The images were harrowing. The chemical weapons attack by the Syrian government on the rebel-held city of Khan Sheikhoun, in Idlib province, on Tuesday last week, killed at least 86 people, including 27 children. The photos of small children—among them toddlers and mere babies—huddled together, or in a relative’s arms, or half-covered by a blanket—show all of them with their mouths open, indicating that they died as a result of asphyxiation, doctors on the ground said.
Another image, less graphic but no less horrifying, showed a 29-year-old father, Abdul-Hamid Alyousef, weeping as he held his nine-month-old twin babies, pressed close to his chest, after they succumbed to the attack. Their names were Aya and Ahmed, The Independent reported. “Say goodbye, baby, say goodbye,” the grief-struck father said, stroking their hair. Eventually he took them to a mass grave, where 20 other members of his family, who also perished in the attack, were being buried.
The Independent’s report also noted that another member of the Alyousef family, Aya Fadl, saw her relatives and some of her students among the dead piled on a pick-up truck. “Ammar, Aya, Mohammed, Ahmad, I love you my birds. Really they were like birds. Aunt Sana, Uncle Yasser, Abdul-Kareem, please hear me,” Fadl said. “I saw them. They were dead. All are dead now.”
A team from Doctors Without Borders, who examined some of the victims, reported that the symptoms they exhibited included convulsions, constricted pupils, and vomiting; the likely cause was exposure to a toxic nerve agent such as sarin.
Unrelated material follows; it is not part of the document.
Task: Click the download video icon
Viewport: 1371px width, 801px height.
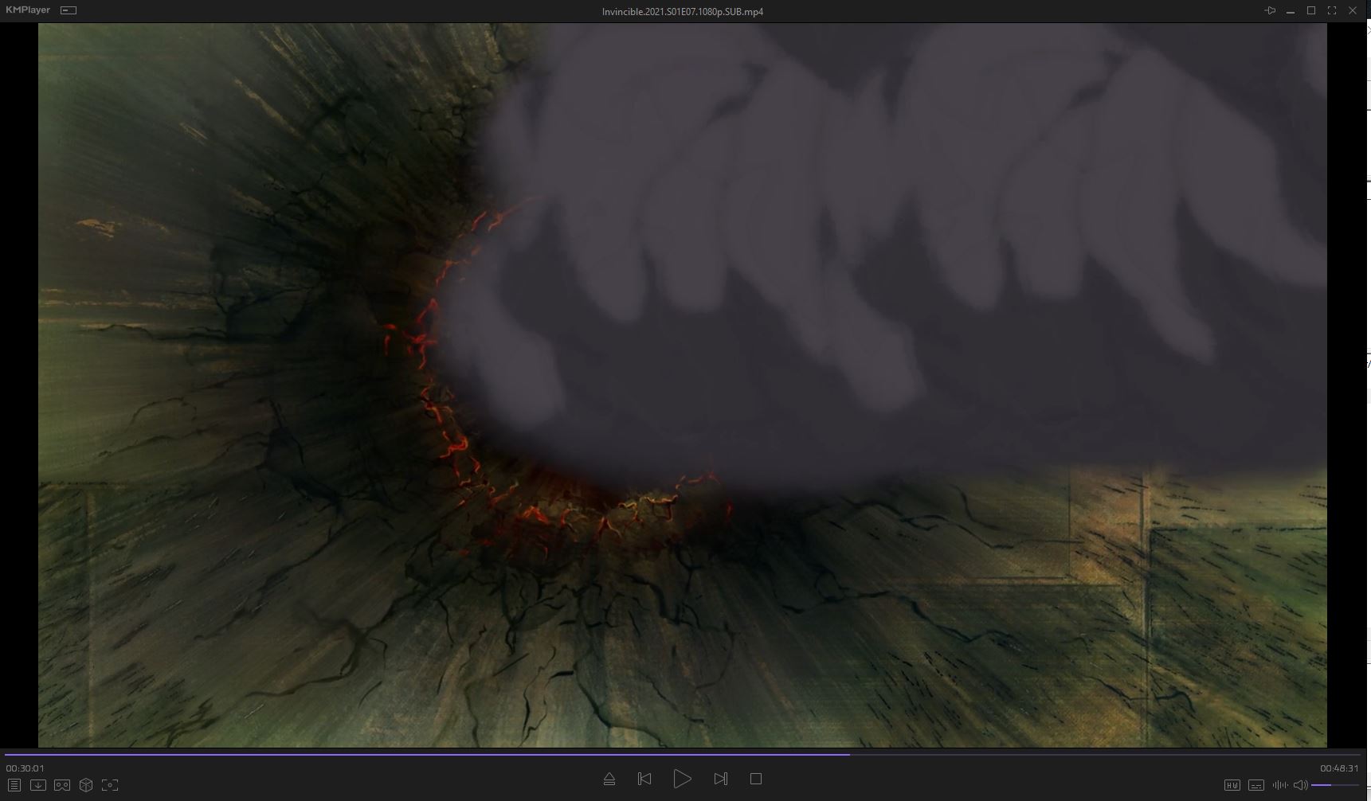Action: point(37,785)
The Trump administration has seized upon the chemical attack as rationale for launching a military strike against Shayrat airfield, where the Syrian government aircraft which bombed Khan Sheikhoun departed from. A total of 59 Tomahawk cruise missiles were launched from two destroyers; the runways were left intact, but US Defense Secretary James Mattis said the “measured response resulted in the damage or destruction of fuel and ammunition sites, air defense capabilities, and 20 percent of Syria’s operational aircraft.” He added: “The Syrian government has lost the ability to refuel or rearm aircraft at Shayrat airfield and at this point, use of the runway is of idle military interest.”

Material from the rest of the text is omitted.